A recurring theme was the “Design Thinking” method, with two enthusiastic speakers reporting on its application. I also noted that a colleague had begun to use the agile project method. In her talk, Emma Lawler from Macquarie  University Library highlighted the new capabilities that librarians need to have under their belts to tackle the changing tasks alongside their regular duties: she particularly singled out project management skills, fun approaches to solving tasks, negotiation skills and multitasking.
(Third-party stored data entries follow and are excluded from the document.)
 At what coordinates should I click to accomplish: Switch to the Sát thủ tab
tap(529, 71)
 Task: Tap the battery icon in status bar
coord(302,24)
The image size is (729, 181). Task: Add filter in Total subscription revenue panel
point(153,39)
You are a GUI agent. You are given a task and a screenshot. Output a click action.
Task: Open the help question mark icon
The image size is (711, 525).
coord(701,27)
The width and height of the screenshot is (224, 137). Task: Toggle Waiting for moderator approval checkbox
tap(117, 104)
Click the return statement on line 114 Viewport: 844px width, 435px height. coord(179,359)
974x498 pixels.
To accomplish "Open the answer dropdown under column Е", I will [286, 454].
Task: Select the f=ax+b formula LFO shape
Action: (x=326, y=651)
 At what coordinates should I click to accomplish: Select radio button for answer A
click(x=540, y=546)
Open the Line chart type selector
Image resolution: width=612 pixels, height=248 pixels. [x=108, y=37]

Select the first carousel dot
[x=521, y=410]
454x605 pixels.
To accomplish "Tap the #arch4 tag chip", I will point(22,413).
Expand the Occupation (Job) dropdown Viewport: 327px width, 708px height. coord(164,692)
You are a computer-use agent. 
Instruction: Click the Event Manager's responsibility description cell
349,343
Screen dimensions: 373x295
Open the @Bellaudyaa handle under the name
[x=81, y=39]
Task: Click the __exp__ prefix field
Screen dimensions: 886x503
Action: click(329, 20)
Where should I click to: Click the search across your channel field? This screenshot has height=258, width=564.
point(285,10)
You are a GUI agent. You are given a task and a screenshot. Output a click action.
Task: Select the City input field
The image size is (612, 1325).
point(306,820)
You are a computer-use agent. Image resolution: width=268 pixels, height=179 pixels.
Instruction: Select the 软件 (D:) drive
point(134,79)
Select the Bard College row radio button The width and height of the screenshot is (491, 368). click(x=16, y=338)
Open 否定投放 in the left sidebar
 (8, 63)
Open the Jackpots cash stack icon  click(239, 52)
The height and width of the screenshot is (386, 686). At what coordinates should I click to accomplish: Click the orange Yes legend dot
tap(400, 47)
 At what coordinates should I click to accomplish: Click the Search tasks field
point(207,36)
In her talk “Beyond library walls: supporting academic capacity with digital Technologies”, Sharon Chua from Deakin University Library reported on the evaluation of four applications to support students and academics. The guiding theme was “digital literacy”. One area of this is the ability to use modern technology and achieve innovative learning concepts and educational scenarios. The project team tested the software tools evaluated with interested groups and produced examples of their potential applications:

  • ScoopIt!, an aggregation tool for a vast range of materials from news channels and YouTube
  • Padlet and PowToon, for presenting teams or yourself
  • Touchcast, an app that digitises Post-it notes and can also be used as a group mind map
  • Polleverywhere for surveys

So-called “librarians” work closely with the various faculties and help academics and students use the Tools.

Time for networking

Besides the wealth of talks, there was also plenty of time to chat to colleagues in the tea and lunch breaks. And this was actually very easy as there is a great deal of openness towards unknown colleagues here: no sooner had I plonked my lunchtime snack down on one of the many tables scattered around the exhibition hall than someone said hello. First up, the stock question: “Where do you come from?” They were all astonished that someone would travel so far to attend “their” conference. For my part, I was quite taken aback that nobody knew ETH Zurich. Very few people had made the journey from Europe. One representative from Europeana, Valentine Charles, was a keynote speaker on day two and talked about the development of linked open data for Europeana. In her presentation, she focused on the project and the mode of formation and development of linked open data technology, illustrating its application with a few examples.

Conclusion

The conference featured many good talks, which mainly described projects realised in practice. A broad range of topics was covered and many ideas were conveyed – from reorganisations via the introduction of Oculus Rift to the consideration of archival holdings (photographs). The last keynote speaker, Karin Lauritsen, particularly provided some vivid examples from her field – marketing for the library at Orfalea College of Business, Cal Poly, San Luis Obispo (California polytechnic). She opened up the library with her ideas and approach, and involved a vast range of groups in its goings-on. Posing her standard question “What if…” she touched upon various topics such as, “What if we play together?” Students were asked to turn the steps leading up to the library into a game board – just one example of how a library can be transformed into a lab and how library-goers were invited to take part through “learning by doing” or, as she puts it, “By being a futurist, rather than an expert”.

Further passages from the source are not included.